++++ Entries provided

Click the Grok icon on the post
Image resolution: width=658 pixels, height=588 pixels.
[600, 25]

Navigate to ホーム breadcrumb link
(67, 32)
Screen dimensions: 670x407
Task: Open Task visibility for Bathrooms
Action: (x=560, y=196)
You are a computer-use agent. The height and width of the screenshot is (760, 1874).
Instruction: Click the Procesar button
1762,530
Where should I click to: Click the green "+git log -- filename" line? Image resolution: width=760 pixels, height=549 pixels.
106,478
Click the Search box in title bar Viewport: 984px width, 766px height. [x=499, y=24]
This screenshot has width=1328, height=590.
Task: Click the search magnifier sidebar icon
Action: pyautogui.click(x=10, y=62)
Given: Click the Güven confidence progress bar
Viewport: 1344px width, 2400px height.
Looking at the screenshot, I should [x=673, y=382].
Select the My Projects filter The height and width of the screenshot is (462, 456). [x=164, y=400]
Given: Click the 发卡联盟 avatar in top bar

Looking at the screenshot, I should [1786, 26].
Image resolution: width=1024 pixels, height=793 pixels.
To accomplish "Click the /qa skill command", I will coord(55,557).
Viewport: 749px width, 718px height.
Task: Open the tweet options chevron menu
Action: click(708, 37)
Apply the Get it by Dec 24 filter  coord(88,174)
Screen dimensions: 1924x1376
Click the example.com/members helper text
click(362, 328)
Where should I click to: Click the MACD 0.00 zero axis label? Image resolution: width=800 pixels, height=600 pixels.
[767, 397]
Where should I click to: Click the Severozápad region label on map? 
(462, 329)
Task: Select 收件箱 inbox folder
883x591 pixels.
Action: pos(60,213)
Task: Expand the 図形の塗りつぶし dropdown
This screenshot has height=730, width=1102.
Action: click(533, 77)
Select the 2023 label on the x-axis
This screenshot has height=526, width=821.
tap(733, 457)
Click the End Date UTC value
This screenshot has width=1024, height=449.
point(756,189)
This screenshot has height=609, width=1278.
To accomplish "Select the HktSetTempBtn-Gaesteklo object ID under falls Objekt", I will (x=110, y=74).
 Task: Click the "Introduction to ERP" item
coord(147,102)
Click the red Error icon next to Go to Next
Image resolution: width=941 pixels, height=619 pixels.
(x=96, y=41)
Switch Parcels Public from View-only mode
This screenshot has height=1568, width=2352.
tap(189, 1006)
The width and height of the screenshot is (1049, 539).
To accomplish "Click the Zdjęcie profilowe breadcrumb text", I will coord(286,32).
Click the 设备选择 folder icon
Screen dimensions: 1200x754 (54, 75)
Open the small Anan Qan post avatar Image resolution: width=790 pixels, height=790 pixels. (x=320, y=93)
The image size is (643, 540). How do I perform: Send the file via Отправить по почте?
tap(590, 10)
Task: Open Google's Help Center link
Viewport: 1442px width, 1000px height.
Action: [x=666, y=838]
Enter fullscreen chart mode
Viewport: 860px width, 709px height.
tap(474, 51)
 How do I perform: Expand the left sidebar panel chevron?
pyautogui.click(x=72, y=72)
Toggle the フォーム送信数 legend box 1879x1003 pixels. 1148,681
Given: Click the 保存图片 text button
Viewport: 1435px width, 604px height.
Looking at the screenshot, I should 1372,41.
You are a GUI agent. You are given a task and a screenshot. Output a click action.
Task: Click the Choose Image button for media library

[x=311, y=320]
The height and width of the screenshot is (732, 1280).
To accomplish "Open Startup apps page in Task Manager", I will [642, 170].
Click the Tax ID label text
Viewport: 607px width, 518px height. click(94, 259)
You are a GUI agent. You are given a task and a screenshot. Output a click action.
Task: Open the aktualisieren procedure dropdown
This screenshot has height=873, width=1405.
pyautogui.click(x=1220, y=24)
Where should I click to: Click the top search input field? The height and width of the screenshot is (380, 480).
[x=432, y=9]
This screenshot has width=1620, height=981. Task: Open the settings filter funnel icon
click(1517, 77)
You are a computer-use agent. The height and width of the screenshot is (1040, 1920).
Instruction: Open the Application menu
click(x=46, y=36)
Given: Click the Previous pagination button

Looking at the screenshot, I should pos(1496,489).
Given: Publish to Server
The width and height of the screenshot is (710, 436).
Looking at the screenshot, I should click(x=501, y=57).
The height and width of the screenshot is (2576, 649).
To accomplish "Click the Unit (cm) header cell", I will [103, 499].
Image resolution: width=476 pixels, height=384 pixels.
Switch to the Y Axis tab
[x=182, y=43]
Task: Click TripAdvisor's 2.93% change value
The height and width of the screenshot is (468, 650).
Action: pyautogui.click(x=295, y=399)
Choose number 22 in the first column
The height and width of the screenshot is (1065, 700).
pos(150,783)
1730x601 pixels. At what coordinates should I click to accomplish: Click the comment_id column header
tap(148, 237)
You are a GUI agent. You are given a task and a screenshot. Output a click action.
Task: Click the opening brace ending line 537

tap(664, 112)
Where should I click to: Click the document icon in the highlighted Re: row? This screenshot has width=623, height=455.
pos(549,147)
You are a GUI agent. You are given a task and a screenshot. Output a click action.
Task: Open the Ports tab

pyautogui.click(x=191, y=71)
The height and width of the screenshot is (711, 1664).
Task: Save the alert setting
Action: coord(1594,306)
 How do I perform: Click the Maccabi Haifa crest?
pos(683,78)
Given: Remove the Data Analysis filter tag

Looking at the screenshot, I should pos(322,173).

++++++++

> [Exercise directions] Please find every line in the records above that contains the word "value" and copy each one in full. Case counts.

> [Task result]
Click the End Date UTC value
Task: Click TripAdvisor's 2.93% change value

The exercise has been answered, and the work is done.